Paul, Pierre et Jacques, dans leurs lettres, insistent d’abord sur une soumission
mutuelle, de tous envers tous, dans l’amour et le service fraternel : « Que
tout chez vous se passe dans l’amour » (1Co 16,14). Cette
attitude concerne chacun et chacune dans la communauté : « Par respect
pour le Christ, soyez soumis les uns aux autres » dit le début de
notre seconde lecture (Ep 5,21).
Cette soumission généralisée dans l’amour et le service qui doit s’étendre
à tous les rapports sociaux, a pour modèle la relation de l’Eglise au Christ,
se plaçant sous lui comme le corps sous la tête, afin de lui être unie
en une seule personne (le « Christ total » de saint Augustin, tête et corps).
Rien à voir avec la soumission servile et humiliante des esclaves devant les
tyrans !
Même si le mot de soumission a très mauvaise presse aujourd’hui
dans notre société individualiste qui revendique l’autodétermination, l’indépendance
vis-à-vis de toute autorité et l’égalité même si elle n’est que de façade et qu’en
fait ce sont les rapports de force et de domination qui prévalent dans les
rapports économiques et sociaux – et même si le terme soumission donne
des boutons à certains catholiques marqués par l’esprit de mai 68, il me paraît
indispensable de bien expliquer ce mot dans son acception évangélique et lui
redonner ses lettres de noblesse.
=>Est-ce que les vœux d’obéissance prononcés et pratiqués par d’innombrables
religieux, prêtres, moines et moniales au cours des siècles passés, n’auraient
aucune valeur et ne seraient que des outils de manipulation perverse des
consciences ?
=>Est-ce que la soumission d’amour de ces mamans (encore des femmes !

DONNÉES ENREGISTRÉES:
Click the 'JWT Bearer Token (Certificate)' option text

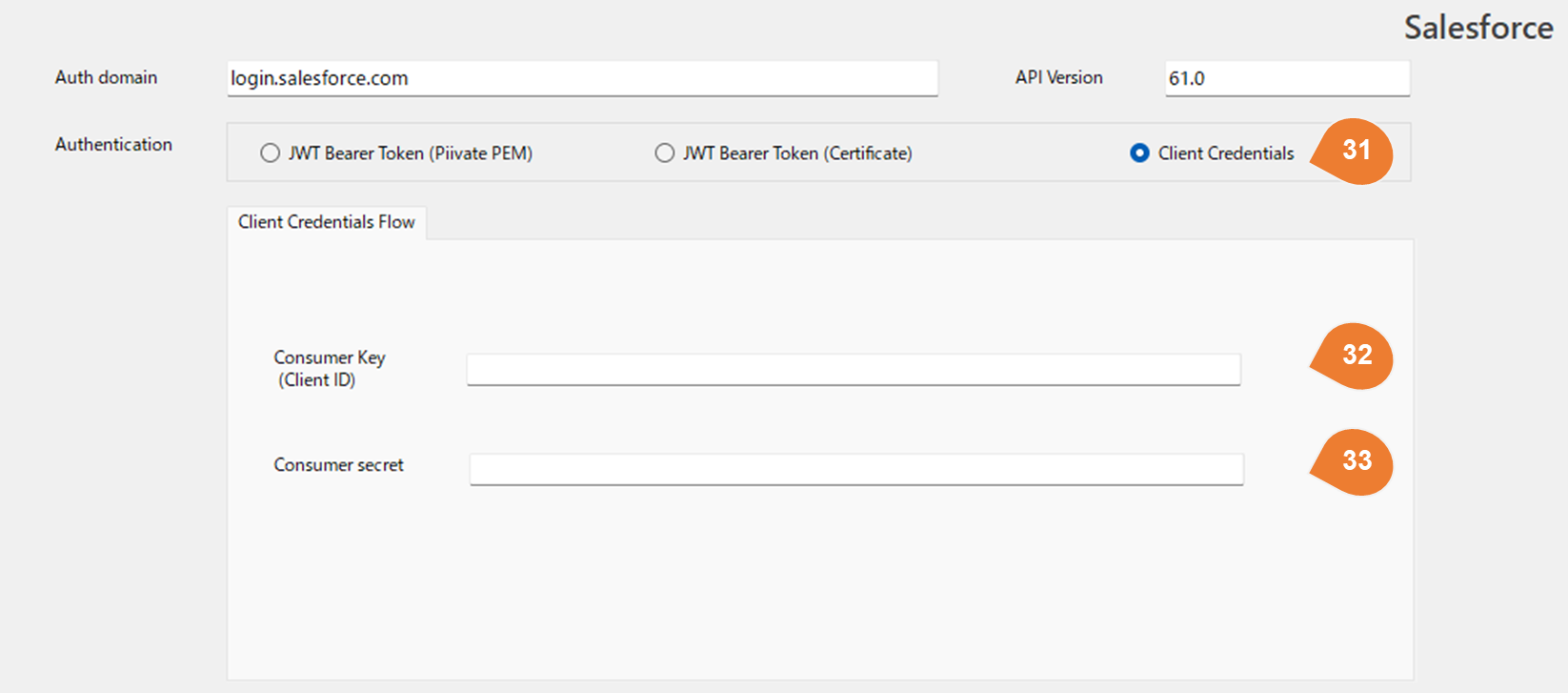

VOS TÂCHES:
(a) Répondez aux questions suivantes à l'aide de l'extrait sur la soumission :
(i) Quelle référence biblique accompagne la citation « Que tout chez vous se passe dans l'amour » ?
(ii) Quelle relation sert de modèle à la soumission généralisée dans l'amour et le service ?
(iii) À quel saint l'extrait attribue-t-il l'expression « Christ total » ?
(b) Dans l'extrait sur la soumission, relevez toutes les catégories de personnes qui, selon le texte, ont prononcé et pratiqué des vœux d'obéissance au cours des siècles passés.
(c) Prolongez le texte sur la soumission évangélique à partir de l'endroit où il s'arrête.

RÉPONSES PAR POINT:
(a)
(i) 1Co 16,14.
(ii) La relation de l'Église au Christ, qui se place sous lui comme le corps sous la tête.
(iii) Saint Augustin.

(b) religieux, prêtres, moines, moniales

(c)
mais il y a aussi parfois des papas maintenant) qui acceptent d’organiser leur
emploi du temps en fonction des besoins de leur bébé, leurs enfants, et souvent
de ‘sacrifier’ des loisirs ou d’autres activités gratifiantes pour le bien-être
de ceux qu’elles aiment – est-ce que cette ‘soumission’ volontaire ne serait qu’un
esclavage insupportable ? (Pensons aussi aux grand-parents, aux
éducateurs, aidants proches…)
=>On peut citer dans ce registre tous ceux et celles qui dans un cadre
familial, professionnel ou de bénévolat, se sous-mettent à des
obligations, des contraintes en vue d’un service pour le bien-être et le
bonheur d’autres que leur seule personne, pour une harmonie et un progrès
collectif : sont-ils des fous ? des malades ?
Il n’y a de vraie et légitime soumission au sens chrétien, que
librement consentie et dans l’amour, et ce en vue d’un épanouissement plus
grand du « nous », impliquant les différents termes de cette
relation, et donc une forme de réciprocité.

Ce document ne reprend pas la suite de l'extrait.